Danish businessman (1837–1903)

Laurits Christian Meulengracht or Laurits Christopher Meulengracht (14 February 1837 – 9 April 1903) was a Danish businessman and brewer who became one of the wealthiest men in Denmark in the 19th century. He received the Order of the Dannebrog and Knight of the Dannebrog.

His father, Lars Christian Meulengracht, died six months before he was born so he grew up in his grandfather Harboe Meulengracht's house. At 15 years old he started an internship in the store of Malthe Conrad Lottrup, a local businessman who among other things owned a sizable brewery. In 1858 he was sent to Copenhagen to study trade further and in 1862 started a successful business in London. However, by 1870 his former mentor Lottrup had fallen ill and called Meulengracht home to take over management of Lottrup's Ceres Brewery.
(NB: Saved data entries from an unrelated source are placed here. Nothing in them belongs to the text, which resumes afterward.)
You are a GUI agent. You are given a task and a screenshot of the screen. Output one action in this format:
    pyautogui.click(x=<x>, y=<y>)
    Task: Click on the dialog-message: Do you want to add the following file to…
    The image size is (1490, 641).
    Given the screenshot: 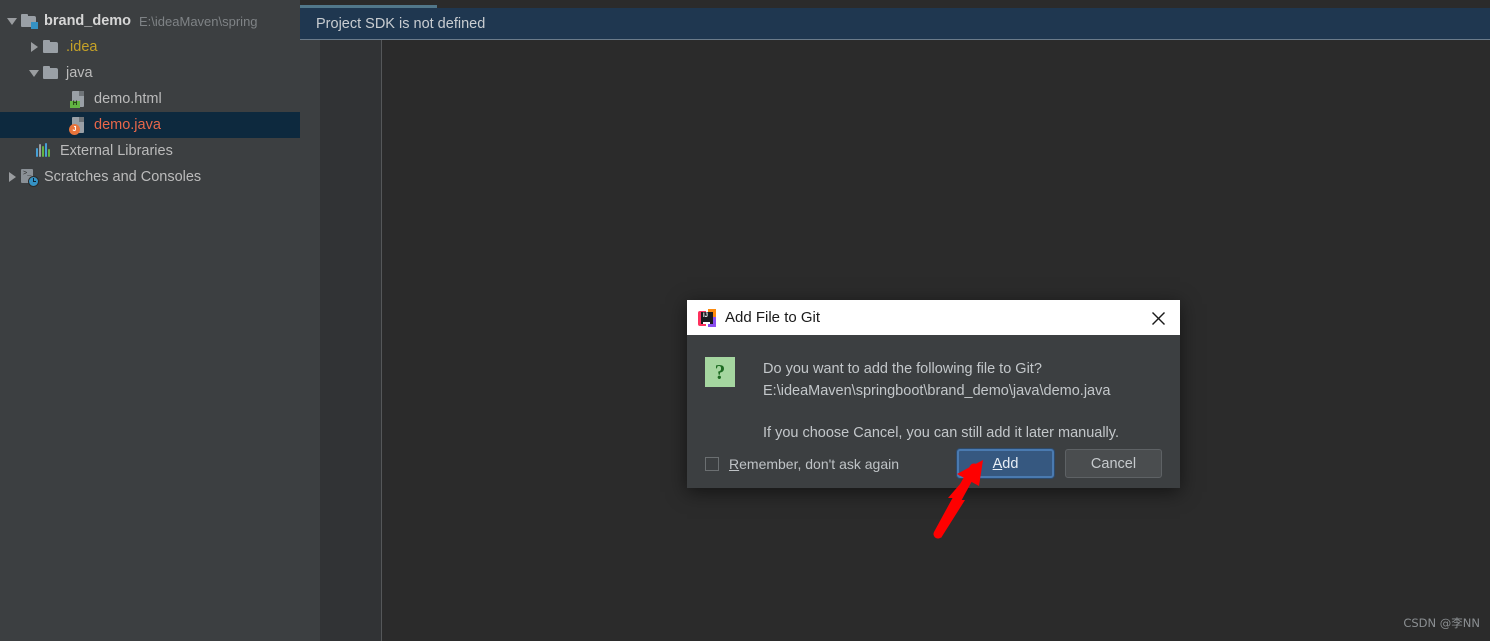 What is the action you would take?
    pyautogui.click(x=962, y=398)
    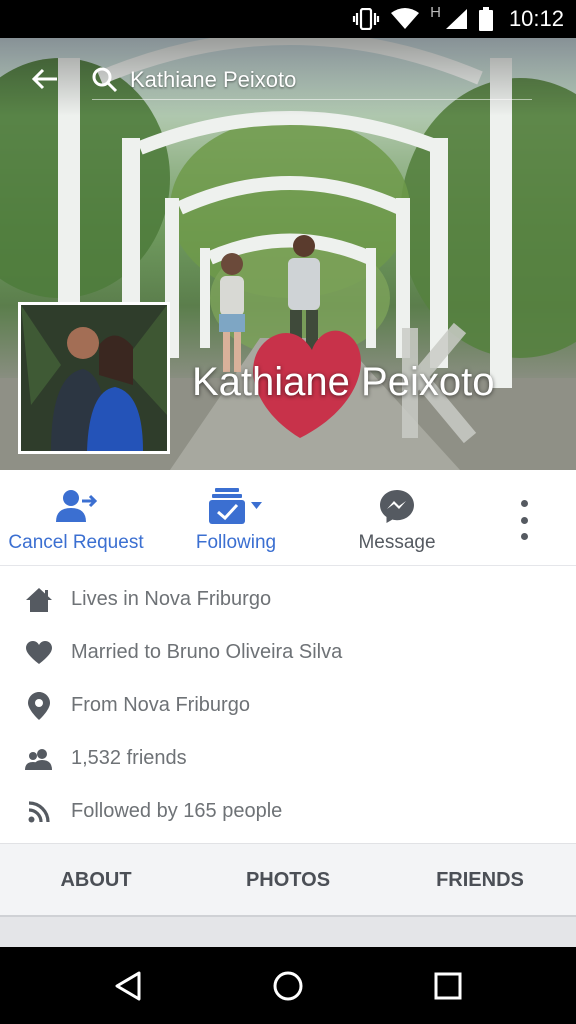 Image resolution: width=576 pixels, height=1024 pixels. I want to click on home-icon, so click(39, 600).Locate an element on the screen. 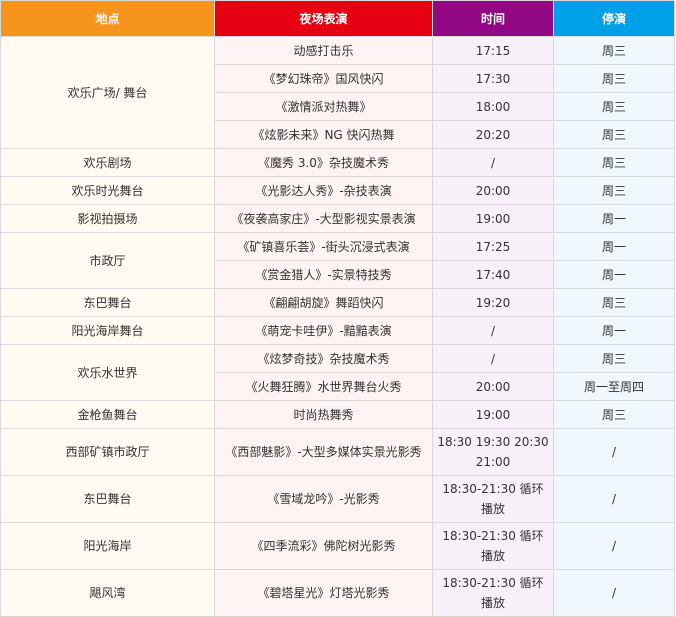  table-row: 欢乐时光舞台 《光影达人秀》-杂技表演 20:00 周三 is located at coordinates (338, 190).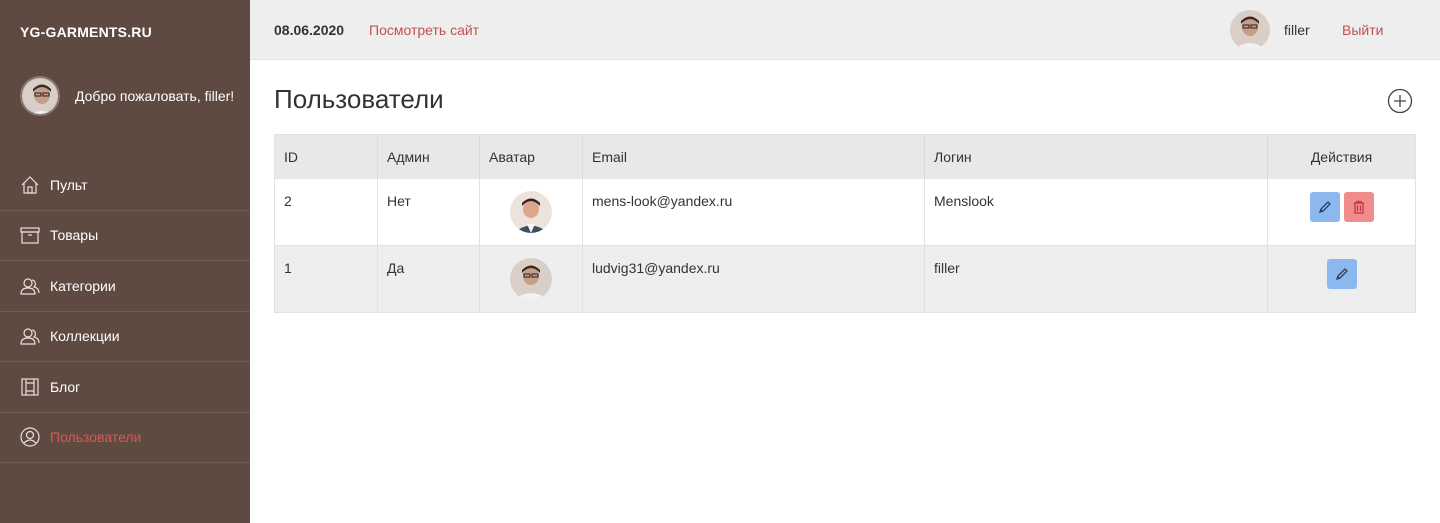  I want to click on user-name: filler, so click(1297, 30).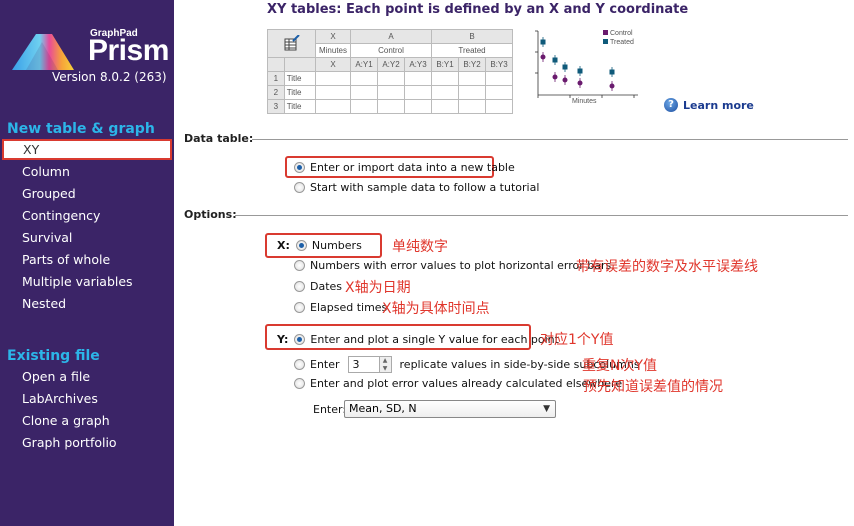 The height and width of the screenshot is (526, 854). What do you see at coordinates (284, 246) in the screenshot?
I see `x-label: X:` at bounding box center [284, 246].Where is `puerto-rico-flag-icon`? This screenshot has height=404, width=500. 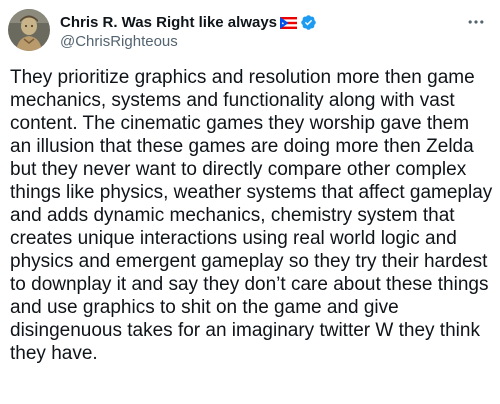
puerto-rico-flag-icon is located at coordinates (289, 22).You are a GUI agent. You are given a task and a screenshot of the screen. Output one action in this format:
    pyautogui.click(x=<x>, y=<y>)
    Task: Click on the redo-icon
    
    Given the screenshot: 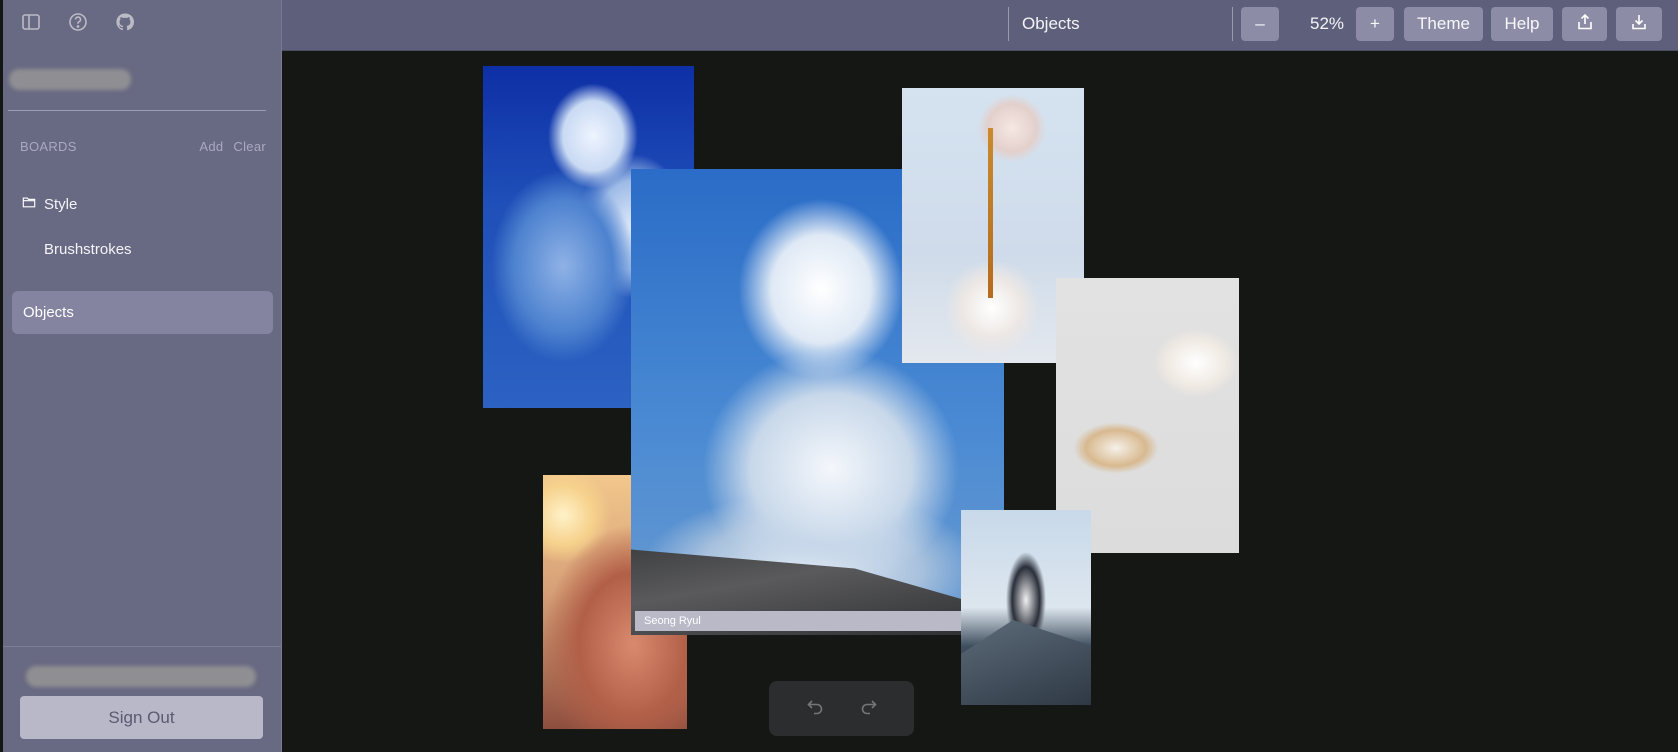 What is the action you would take?
    pyautogui.click(x=869, y=708)
    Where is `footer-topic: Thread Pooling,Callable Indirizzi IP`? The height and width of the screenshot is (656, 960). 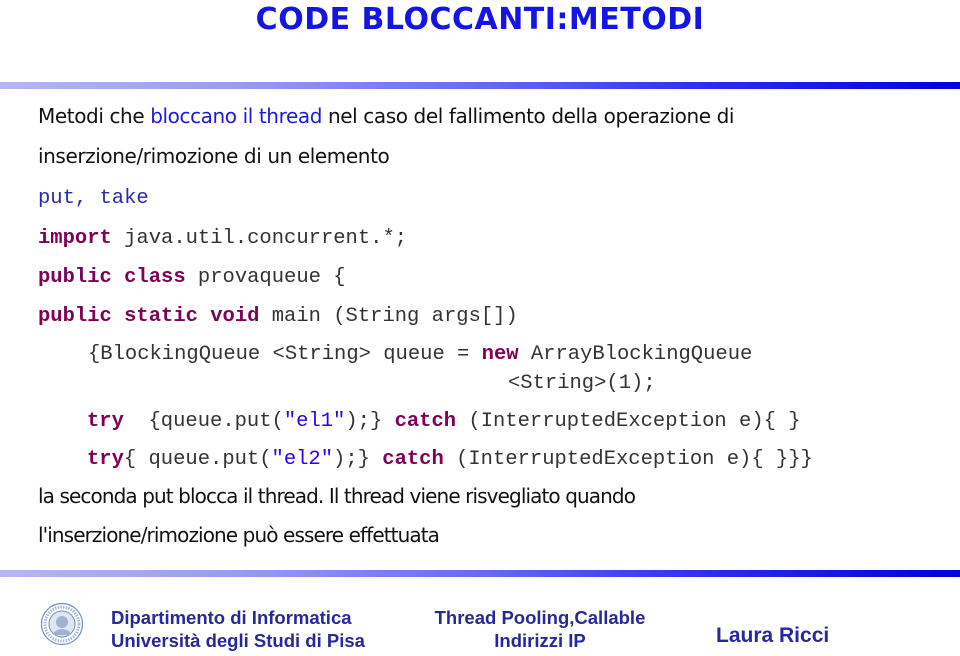 footer-topic: Thread Pooling,Callable Indirizzi IP is located at coordinates (540, 629). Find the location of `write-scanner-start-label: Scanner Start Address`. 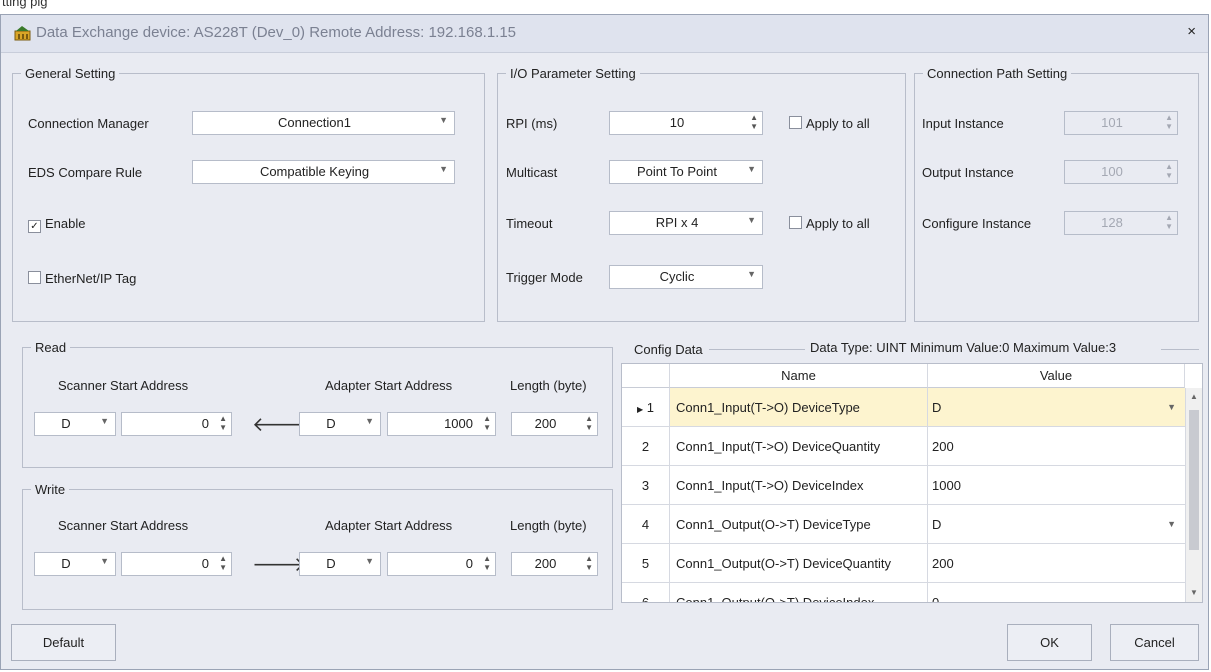

write-scanner-start-label: Scanner Start Address is located at coordinates (124, 526).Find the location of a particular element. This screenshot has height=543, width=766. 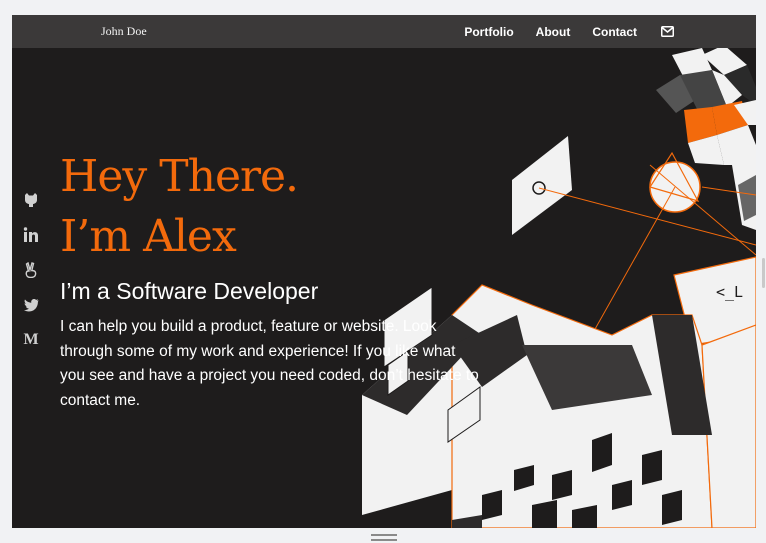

Meulengracht took over the brewery and managed it during the course of his life. Initially he rationalized and bought new technology in the form of a steam engine. From 1872 to 1888, a large expansion program was undertaken which eventually made Ceres the largest brewery in Jutland and Meulengracht one of the wealthiest people in Aarhus. Tax records show he paid more in taxes than even contemporaries Otto Mønsted and Hans Broge. Meulengracht eventually moved into a new home on the Ceres complex which eventually became a social focal point for the local upper class. As an employer he was known for his ability to make opposing groups work together and privately Meulengracht was active in charity and advocacy work. In 1876 he was elected to the city council and held his seat for 14 years, working in numerous committees particularly on public works and infrastructure. Meulengracht was also one of the forces behind the establishment of Aarhus Theatre and he sat on the first board after it was opened.

Meulengracht died 9 April 1903 after a lengthy illness and during a healing trip to Monte Carlo. He was buried in Nordre Cemetery in Aarhus.

== Honors ==
Meulengracht had the official honorary title of etatsråd and he received the Order of the Dannebrog and Knight of the Dannebrog.